I am currently working on a project which for political reasons will not be using a lot of illustrations. The reason is that illustrations tend to communicate particular norms and values, as well as being open for ambigous interpretations. For a website on a complex and politically sensitive topic, which does not want to be perceived to express any partisan views, it may be smart to stay away from non-abstract graphics which can be interpreded to carry meaning that was not intended.
So, based on these restrictions I am looking at using typography to make the website interesting and pleasing to the eye.
Finding the right Font
There are several nice tools online that helps you find and compare font types. Here are some of the ones I like.
flippingtypical lets you easily view and brows through the fonts you already have installed on your computer.

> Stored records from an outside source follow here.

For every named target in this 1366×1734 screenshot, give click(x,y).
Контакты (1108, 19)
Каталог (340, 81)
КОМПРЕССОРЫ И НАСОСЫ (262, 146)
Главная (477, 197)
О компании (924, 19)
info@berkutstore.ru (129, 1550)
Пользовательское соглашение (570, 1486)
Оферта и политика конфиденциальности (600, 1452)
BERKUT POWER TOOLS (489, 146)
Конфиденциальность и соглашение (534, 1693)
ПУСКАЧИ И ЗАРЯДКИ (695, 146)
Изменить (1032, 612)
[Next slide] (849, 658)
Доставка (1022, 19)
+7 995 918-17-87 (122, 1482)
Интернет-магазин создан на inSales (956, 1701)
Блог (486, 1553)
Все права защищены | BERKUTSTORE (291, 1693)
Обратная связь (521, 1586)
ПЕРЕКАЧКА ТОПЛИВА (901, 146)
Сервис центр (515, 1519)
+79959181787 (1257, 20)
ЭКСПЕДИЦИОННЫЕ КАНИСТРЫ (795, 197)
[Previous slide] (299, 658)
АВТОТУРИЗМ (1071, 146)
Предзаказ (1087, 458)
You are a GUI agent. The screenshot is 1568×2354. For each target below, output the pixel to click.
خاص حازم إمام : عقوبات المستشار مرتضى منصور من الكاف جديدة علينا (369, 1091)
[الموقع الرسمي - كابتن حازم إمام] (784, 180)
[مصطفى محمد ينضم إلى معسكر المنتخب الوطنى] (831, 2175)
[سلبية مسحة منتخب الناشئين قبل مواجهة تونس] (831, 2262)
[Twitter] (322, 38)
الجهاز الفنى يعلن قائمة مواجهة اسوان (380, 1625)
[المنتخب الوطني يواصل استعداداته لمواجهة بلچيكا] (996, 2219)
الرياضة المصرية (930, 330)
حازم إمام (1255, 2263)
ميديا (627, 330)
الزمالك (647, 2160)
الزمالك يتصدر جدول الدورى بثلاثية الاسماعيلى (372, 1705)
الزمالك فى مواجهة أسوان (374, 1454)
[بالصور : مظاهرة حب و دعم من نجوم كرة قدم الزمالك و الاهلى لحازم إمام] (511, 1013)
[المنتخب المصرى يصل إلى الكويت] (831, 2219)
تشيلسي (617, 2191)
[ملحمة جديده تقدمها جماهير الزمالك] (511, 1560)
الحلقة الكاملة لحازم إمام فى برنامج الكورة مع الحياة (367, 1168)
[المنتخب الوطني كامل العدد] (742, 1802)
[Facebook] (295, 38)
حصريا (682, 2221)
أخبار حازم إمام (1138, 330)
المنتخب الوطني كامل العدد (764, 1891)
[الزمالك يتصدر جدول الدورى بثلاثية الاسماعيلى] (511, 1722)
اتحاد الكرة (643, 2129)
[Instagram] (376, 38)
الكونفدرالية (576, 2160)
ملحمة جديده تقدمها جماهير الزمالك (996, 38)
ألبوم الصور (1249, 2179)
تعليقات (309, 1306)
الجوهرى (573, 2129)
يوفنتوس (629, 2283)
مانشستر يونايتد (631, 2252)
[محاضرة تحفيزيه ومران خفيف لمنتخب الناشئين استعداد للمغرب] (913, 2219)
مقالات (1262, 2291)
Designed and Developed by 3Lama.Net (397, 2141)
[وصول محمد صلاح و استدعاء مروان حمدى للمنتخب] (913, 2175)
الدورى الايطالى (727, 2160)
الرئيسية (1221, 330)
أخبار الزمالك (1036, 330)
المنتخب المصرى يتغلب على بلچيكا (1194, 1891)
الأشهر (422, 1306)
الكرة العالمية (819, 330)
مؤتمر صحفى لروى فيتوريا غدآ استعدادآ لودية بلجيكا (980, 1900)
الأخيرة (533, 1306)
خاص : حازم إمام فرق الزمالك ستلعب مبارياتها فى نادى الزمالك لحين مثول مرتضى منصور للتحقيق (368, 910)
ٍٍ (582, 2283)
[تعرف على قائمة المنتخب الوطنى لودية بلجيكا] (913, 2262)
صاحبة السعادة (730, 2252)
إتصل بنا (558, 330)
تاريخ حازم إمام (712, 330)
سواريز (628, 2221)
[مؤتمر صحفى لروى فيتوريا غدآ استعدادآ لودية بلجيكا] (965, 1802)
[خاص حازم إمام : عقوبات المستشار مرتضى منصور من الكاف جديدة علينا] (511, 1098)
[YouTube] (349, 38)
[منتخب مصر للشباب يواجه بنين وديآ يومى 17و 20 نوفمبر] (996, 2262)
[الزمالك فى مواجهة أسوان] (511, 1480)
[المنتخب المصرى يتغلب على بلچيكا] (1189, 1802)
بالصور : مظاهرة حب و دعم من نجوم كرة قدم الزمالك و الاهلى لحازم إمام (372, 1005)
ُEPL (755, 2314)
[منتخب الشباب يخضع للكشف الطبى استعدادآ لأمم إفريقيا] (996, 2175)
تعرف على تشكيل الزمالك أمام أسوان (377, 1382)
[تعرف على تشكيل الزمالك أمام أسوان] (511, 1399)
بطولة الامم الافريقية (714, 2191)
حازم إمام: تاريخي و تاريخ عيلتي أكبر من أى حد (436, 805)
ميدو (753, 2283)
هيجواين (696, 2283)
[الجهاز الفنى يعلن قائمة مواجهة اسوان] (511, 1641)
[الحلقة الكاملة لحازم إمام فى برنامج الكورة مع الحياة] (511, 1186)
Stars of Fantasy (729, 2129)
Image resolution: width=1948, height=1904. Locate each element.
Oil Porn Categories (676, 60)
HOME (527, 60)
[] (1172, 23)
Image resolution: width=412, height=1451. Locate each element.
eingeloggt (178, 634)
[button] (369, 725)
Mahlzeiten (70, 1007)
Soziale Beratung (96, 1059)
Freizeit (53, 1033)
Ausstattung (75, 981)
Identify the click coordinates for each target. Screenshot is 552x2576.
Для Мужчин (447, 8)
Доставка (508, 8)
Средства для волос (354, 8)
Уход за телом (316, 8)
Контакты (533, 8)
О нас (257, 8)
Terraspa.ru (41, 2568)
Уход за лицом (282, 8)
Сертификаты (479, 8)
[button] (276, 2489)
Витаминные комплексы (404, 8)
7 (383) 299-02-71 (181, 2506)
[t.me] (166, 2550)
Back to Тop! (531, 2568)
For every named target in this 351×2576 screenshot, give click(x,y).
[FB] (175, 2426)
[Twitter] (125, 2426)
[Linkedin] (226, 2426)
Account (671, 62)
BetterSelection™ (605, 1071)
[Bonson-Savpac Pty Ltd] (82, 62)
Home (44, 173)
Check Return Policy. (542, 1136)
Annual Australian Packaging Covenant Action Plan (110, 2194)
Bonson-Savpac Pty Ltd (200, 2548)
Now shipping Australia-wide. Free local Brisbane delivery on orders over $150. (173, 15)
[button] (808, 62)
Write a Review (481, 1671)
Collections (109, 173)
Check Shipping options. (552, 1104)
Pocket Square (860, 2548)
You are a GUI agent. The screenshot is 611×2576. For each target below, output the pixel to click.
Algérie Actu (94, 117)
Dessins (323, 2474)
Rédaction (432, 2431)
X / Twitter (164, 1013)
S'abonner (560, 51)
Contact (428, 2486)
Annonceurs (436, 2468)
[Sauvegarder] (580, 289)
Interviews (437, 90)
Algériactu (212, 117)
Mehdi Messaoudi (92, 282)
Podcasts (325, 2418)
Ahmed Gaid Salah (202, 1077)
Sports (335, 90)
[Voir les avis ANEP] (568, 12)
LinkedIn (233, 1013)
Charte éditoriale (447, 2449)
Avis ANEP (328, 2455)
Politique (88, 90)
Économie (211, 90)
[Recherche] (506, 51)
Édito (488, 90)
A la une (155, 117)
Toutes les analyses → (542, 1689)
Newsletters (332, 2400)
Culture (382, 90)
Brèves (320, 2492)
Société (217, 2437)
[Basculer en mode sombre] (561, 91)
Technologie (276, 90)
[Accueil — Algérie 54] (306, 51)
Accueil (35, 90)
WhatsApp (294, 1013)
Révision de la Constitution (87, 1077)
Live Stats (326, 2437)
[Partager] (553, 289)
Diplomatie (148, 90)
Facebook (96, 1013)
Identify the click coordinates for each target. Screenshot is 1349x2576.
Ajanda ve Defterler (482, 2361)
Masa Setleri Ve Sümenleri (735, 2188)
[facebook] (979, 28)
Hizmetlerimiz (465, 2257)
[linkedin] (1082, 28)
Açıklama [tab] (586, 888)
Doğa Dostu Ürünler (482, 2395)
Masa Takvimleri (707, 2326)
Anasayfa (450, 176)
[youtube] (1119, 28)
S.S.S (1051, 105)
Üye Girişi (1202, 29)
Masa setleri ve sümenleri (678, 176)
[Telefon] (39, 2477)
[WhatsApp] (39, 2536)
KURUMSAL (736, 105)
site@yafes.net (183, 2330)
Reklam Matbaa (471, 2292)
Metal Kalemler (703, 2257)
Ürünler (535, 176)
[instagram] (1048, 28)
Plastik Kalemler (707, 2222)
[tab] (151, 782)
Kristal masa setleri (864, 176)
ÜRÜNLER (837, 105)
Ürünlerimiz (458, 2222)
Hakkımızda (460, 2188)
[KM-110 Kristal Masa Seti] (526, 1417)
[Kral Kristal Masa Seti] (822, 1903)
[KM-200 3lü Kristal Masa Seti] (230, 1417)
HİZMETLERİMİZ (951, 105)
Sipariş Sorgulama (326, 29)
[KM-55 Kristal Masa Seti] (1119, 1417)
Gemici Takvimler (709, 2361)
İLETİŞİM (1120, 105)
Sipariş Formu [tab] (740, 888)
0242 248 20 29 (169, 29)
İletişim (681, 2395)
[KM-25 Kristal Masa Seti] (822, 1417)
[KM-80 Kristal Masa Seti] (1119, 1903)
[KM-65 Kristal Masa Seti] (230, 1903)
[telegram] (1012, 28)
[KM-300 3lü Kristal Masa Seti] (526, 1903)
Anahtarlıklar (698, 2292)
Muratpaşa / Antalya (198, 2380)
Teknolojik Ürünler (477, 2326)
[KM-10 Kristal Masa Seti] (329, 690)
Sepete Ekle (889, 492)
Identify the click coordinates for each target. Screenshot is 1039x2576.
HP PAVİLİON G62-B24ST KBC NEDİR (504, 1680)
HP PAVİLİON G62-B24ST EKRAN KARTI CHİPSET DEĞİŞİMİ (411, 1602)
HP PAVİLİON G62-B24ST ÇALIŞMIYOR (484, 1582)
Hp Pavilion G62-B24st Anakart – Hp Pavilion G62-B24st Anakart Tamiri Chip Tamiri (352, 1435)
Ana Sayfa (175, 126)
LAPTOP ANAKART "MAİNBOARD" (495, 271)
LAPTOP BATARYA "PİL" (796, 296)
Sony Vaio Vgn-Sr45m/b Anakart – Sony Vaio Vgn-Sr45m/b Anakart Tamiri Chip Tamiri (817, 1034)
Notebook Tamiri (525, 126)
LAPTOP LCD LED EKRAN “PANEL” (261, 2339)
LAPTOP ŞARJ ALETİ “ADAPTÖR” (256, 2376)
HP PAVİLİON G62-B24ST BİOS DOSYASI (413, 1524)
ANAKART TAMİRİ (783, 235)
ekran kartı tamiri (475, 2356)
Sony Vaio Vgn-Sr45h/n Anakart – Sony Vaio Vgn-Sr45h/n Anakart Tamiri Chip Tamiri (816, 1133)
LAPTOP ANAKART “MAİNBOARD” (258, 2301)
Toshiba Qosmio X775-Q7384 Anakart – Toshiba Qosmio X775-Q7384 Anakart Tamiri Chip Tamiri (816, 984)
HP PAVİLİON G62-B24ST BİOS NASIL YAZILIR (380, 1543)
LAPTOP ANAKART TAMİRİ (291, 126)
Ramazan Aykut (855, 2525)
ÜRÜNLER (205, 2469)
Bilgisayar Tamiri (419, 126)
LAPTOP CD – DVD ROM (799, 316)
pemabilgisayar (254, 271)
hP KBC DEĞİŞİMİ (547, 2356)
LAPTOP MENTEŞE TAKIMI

fontbrowser lets you brows through and preview a long list of font types
fontsquirrel and dafont are great places to download free fonts
Manipulating Typography with CSS
When you think of it there are surprisingly many aspects to typography that can be manipulated with CSS. Speckyboy.com has more information regarding CSS web safe fonts and font sizes in different measurement units. There are several tools available online for you to play around with these CSS settings. Below are some nice ones:
typechart provides charts and downloadable CSS for web safe fonts combined with various CSS font settings
fonttester lets you define several typographies, view them, and compare them side by side, and download the CSS
Manipulating Typography by Dynamic Image Replacement
If the CSS options for manipulating typography are too restrictive for your project there are several ways of using Javascript, Flash, or PHP to dynamically replace text in headers etc. with images depicting fancier fonts.
I will get back to this more in detail in a later article. Now I have to work on my typography website design
Expanding Font Options by Including Fonts on the Server Side
Instead of using techniques generating images to replace fonts, as mentioned above, you can use typeface.js and write in plain HTML and CSS, just as if your visitors had the font installed locally.